C++ in the kernel

Peter Jeremy peterjeremy at optushome.com.au
Tue Oct 30 03:46:10 PDT 2007


On Tue, Oct 30, 2007 at 12:00:45AM +0100, Ivan Voras wrote:
>handle those. There is no reason not to implement the kernel in e.g.
>Pascal (if would even give us some of the features you want: string
>and array bounds checking) though C might be more efficient because
>it's closer to the metal.

Pascal was designed for teaching programming.  I don't think it should
be used in any production environment.  Some of the design decisions
(eg no logical short-cutting) make writing real code quite painful.
PrimeOS was written in FORTRAN - which I think was stretching the
language rather a lot.  Multics was written in PL/I.  The Modula
family were designed for systems programming.

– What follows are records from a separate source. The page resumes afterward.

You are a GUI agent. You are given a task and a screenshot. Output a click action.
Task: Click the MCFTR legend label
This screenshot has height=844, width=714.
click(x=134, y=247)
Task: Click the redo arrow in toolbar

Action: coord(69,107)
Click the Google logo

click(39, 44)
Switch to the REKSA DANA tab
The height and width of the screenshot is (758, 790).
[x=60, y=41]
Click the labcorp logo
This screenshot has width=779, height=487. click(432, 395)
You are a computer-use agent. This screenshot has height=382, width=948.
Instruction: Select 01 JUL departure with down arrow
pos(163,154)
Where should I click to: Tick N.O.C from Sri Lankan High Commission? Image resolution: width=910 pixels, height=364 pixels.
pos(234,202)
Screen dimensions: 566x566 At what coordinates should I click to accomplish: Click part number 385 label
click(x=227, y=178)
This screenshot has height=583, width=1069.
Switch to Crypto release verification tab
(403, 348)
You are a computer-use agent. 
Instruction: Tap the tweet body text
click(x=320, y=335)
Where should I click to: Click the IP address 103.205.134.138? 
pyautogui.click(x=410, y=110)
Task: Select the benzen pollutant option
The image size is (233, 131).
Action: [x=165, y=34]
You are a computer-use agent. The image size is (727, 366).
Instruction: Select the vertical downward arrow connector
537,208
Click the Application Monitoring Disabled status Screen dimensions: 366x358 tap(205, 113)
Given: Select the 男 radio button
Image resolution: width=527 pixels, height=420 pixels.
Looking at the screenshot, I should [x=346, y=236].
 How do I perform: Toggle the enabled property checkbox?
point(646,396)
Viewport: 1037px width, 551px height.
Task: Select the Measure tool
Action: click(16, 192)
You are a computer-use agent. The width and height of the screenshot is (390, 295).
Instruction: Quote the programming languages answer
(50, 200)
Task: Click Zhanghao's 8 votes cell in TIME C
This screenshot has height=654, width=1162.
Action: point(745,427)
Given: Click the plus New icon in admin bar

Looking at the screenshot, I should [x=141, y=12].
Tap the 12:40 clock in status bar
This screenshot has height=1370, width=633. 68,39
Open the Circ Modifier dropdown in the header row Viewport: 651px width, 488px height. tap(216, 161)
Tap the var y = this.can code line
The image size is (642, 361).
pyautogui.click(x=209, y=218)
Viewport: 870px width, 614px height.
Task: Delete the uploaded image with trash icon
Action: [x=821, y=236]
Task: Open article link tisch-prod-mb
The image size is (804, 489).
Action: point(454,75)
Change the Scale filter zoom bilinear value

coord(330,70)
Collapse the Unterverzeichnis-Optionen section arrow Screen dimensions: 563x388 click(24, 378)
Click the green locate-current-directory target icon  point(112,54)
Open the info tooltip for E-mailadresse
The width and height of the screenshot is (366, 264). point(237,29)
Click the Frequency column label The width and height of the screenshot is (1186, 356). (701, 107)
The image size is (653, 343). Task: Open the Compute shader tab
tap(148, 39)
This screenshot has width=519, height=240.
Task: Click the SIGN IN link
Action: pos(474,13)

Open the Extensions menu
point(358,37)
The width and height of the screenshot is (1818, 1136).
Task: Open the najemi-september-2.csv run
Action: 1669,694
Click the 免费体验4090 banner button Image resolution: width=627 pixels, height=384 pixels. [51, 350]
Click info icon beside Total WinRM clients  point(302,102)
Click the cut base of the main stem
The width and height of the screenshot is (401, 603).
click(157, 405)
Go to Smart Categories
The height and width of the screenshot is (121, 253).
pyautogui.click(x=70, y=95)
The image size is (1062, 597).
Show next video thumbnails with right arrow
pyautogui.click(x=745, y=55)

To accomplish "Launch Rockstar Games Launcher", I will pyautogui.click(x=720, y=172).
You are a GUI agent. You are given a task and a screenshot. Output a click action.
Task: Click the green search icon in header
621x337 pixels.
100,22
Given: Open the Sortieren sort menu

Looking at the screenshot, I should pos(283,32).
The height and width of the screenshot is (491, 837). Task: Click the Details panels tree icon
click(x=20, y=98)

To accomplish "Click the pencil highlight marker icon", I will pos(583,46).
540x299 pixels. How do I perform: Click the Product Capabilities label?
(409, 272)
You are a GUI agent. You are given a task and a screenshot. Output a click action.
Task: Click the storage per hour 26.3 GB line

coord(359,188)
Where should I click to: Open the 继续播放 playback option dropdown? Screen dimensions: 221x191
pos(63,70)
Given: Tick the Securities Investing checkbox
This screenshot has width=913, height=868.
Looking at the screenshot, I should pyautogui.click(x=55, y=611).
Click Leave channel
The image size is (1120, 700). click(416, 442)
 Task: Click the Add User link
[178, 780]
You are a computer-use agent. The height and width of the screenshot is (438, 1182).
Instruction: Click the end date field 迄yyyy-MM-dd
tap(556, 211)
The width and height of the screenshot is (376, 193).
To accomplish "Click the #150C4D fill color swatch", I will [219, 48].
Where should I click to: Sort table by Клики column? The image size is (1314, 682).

>> So what I've been tinkering with, is not a new language, but a
>> C dialect enhanced to make kernel programming simpler.
>
>That's my point: another nonstandard dialect of C, no matter how
>useful, will only alienate new people from joining the project.

It depends on what Poul-Henning intends by "dialect".  I would also
be concerned about changing the language by adding new keywords or
magic functions that were required to be understood for the code
to function correctly.  OTOH, extending (eg) the __attribute__
syntax to provide optional guidance to the compiler to let it
produce better code and provide better warnings is a good thing -
the code is correct with or without the __attribute__ but the
compiler has a better idea of what the programmer intended.

> A subset of C++ will not.

I suspect this will alienate C programmers (because it's not C) as
well as C++ programmers (because it's missing their favourite
feature).

>(even if it means patches to the compiler),

I see no reason not to patch the compiler if we can make it generate
code and/or warnings that make it easier to locate and/or avoid bugs.